■ Task statement: Set down exactly the lines from the one containing "You are a computer-use agent. The" through the last line of the records below, both included, and nothing else.
* * * * * * * * *
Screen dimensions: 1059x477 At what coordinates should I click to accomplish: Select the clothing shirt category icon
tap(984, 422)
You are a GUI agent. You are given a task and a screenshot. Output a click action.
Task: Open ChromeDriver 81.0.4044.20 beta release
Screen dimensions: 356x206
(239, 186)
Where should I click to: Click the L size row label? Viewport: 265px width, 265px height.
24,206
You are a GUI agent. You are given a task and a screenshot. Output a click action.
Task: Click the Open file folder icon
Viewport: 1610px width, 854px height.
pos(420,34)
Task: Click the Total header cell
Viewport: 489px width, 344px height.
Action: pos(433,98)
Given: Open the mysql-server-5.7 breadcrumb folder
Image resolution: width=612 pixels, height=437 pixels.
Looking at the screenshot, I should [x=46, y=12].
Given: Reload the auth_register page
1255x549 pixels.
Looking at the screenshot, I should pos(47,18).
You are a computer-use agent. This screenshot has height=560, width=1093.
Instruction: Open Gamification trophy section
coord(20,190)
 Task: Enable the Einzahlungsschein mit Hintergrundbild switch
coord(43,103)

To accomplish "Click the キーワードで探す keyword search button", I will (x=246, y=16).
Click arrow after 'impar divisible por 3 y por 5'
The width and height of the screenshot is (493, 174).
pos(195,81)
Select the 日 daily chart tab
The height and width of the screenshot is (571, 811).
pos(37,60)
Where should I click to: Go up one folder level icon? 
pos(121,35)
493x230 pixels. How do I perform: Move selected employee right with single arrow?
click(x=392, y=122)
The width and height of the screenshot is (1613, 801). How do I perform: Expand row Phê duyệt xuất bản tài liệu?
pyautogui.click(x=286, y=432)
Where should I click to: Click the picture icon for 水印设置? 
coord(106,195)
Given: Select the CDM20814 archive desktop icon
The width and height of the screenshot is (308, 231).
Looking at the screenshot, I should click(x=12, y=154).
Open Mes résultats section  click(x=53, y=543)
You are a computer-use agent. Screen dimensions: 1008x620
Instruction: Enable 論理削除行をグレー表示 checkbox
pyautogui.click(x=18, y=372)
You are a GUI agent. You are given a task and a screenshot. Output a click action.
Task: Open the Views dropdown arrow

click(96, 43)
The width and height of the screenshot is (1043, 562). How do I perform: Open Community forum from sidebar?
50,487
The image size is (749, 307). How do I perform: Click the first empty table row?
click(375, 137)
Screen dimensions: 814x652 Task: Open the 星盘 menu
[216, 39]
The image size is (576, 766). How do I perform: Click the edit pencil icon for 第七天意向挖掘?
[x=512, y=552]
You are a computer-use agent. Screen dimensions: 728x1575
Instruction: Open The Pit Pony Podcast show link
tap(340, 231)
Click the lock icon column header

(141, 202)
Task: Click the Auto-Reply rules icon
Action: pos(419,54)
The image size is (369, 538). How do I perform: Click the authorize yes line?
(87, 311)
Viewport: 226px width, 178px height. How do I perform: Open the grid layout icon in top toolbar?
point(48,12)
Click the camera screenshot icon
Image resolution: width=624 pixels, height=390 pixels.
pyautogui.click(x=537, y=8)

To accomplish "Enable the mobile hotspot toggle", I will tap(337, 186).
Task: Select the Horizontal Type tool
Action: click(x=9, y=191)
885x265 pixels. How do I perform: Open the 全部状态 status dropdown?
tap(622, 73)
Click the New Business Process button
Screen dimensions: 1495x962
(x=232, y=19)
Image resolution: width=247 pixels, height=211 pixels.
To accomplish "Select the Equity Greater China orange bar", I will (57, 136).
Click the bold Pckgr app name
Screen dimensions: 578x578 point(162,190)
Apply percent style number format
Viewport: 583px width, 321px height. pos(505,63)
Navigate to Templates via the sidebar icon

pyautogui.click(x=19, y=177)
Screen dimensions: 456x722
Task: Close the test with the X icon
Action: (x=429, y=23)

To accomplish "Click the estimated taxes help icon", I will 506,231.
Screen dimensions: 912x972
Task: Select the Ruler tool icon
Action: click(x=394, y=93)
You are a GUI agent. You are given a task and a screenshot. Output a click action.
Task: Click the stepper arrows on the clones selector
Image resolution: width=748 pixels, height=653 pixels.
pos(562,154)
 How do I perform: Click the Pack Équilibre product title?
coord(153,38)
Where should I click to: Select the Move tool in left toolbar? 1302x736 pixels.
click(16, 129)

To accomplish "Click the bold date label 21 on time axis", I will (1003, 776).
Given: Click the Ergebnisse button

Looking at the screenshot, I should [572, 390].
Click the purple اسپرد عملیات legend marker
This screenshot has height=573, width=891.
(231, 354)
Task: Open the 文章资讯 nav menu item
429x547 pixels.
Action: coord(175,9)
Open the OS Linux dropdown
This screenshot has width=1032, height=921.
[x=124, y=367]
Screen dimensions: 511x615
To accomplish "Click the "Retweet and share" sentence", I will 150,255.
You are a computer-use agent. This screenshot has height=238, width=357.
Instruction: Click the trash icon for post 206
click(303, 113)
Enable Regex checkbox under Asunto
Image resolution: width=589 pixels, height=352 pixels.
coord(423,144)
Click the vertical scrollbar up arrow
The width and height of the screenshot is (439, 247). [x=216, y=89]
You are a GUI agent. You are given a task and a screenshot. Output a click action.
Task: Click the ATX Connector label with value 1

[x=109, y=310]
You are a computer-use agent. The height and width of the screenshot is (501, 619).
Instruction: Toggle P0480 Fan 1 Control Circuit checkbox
* * * * * * * * *
■ Exercise response:
You are a computer-use agent. The height and width of the screenshot is (501, 619).
Instruction: Toggle P0480 Fan 1 Control Circuit checkbox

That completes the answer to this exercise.